Billing Service — Observability
Status: populated Owner: Platform Engineering + SRE Last updated: 2026-04-18 Companion: 12 Observability
1. SLIs / SLOs
| SLI | SLO | Window |
|---|---|---|
| Event ingestion lag (NATS consumer lag) | P95 ≤ 30s | 30 d |
| Pricing resolution latency (cache hit) | P95 ≤ 5 ms | 30 d |
| Pricing resolution latency (cache miss) | P95 ≤ 50 ms | 30 d |
| Invoice generation success rate | ≥ 99% of accounts invoiced within 1h of cron start | monthly |
| Usage query API P95 | ≤ 300 ms | 30 d |
| Admin API availability | ≥ 99.5% | 30 d |
2. Metrics
billing_events_ingested_total{result="ok|duplicate|pricing_not_found|error"}
billing_events_ingestion_latency_seconds_bucket
billing_pricing_resolve_total{source="cache|db"}
billing_pricing_resolve_latency_seconds_bucket{source=...}
billing_invoice_cron_total{result="ok|error"}
billing_invoice_cron_accounts_total{result="ok|error"}
billing_invoice_cron_duration_seconds
billing_nats_consumer_lag (gauge)
billing_pg_errors_total{op=...}
billing_redis_errors_total{op=...}
billing_negative_margin_total
3. Traces
OpenTelemetry spans (propagated from billing.events NATS traceparent header):
billing.ingest_event(root from NATS)billing.resolve_pricingbilling.resolve_costbilling.pg.insert_billing_eventbilling.pg.upsert_usage_summary
billing.invoice_cron(root from scheduler)billing.aggregate_usage{accountId=...}billing.render_pdfbilling.s3.putbilling.pg.insert_invoicebilling.nats.publish_invoice_generated
Attributes: billing.account_id, billing.tenant_id, billing.operator_id, billing.message_id, billing.invoice_id.
4. Logs (Pino → Loki)
Fields: level, ts, service=billing-service, messageId, accountId, tenantId, stage, durationMs, traceId.

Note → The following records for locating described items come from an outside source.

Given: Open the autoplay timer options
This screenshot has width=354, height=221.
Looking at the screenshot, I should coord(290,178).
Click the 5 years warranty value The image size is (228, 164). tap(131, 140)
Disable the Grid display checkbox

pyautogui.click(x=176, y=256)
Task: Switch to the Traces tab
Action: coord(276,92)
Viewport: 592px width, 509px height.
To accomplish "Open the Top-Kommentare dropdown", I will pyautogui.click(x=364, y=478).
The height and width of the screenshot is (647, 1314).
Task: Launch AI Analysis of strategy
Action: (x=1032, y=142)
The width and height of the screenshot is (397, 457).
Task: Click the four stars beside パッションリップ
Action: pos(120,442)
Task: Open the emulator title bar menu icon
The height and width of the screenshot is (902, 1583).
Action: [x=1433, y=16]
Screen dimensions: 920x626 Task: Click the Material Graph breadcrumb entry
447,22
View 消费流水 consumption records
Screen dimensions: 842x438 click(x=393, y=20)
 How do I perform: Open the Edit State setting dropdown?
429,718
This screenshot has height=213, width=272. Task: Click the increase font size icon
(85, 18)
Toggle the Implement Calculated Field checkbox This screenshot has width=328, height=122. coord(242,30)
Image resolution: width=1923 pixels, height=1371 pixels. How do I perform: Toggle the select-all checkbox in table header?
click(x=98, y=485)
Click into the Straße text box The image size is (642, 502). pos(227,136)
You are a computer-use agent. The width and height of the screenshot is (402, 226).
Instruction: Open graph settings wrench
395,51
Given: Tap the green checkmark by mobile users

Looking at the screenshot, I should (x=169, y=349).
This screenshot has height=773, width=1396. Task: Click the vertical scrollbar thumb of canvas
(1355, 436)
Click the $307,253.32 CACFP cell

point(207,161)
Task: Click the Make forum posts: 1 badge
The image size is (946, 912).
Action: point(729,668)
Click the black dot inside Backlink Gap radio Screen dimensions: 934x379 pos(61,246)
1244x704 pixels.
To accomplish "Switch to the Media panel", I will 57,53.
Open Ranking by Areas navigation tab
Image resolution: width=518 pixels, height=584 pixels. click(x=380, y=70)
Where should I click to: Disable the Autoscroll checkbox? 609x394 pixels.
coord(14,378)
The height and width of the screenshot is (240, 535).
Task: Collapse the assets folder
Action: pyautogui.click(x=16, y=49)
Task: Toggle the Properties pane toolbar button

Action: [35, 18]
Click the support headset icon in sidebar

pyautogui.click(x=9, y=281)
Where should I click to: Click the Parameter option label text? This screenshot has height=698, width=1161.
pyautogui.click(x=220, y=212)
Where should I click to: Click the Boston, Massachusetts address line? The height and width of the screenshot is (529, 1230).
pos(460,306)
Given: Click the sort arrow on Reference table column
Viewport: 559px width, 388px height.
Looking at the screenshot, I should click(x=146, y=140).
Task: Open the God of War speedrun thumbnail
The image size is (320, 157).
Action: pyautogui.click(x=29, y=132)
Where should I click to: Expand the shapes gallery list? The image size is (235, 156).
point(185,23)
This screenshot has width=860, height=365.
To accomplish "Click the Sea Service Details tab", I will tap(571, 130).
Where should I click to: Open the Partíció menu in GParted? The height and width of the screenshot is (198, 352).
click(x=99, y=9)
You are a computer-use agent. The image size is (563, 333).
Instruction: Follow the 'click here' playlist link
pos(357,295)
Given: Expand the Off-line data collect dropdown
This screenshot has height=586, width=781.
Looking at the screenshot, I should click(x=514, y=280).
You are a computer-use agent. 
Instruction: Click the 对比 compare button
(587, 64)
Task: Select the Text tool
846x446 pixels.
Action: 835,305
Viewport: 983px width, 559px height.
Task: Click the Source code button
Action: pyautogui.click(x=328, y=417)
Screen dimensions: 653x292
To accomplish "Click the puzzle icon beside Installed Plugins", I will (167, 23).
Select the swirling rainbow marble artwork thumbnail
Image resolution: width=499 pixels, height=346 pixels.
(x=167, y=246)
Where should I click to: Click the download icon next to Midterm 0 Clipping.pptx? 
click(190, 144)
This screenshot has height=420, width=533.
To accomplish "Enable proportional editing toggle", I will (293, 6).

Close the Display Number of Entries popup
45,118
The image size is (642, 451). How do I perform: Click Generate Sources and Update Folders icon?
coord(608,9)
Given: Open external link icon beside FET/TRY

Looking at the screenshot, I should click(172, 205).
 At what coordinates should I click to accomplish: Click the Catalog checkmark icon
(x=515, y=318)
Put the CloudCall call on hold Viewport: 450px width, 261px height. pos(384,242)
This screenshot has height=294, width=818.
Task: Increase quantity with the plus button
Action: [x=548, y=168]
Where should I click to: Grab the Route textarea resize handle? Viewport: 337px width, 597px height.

No MSISDN or SMS body in billing logs (not present in billing events schema).
5. Dashboards (Grafana)
- Billing Overview — ingestion rate, consumer lag, pricing cache hit ratio, negative margin rate
- Invoice Generation — cron run timeline, accounts invoiced/failed, PDF render duration
- Pricing Admin — active pricing rules by tier, operator cost coverage
- Dependencies — PG op latency, Redis hit/miss, S3 latency, NATS consumer lag
6. Alerts
| Alert | Condition | Runbook |
|---|---|---|
BillingPricingNotFound | pricing_not_found events > 0/min | runbooks/billing/pricing-not-found.md |
BillingNatsLag | consumer lag > 10000 events | runbooks/billing/nats-lag.md |
BillingPgErrors | PG errors > 5/min | runbooks/billing/pg-down.md |
BillingRedisErrors | Redis errors > 10/min | runbooks/billing/redis-down.md |
BillingInvoiceCronError | cron result=error | runbooks/billing/invoice-cron.md |
BillingNegativeMargin | negative_margin_total increases | runbooks/billing/negative-margin.md |
BillingS3Error | S3 PUT errors > 0 during cron | runbooks/billing/s3-unavailable.md |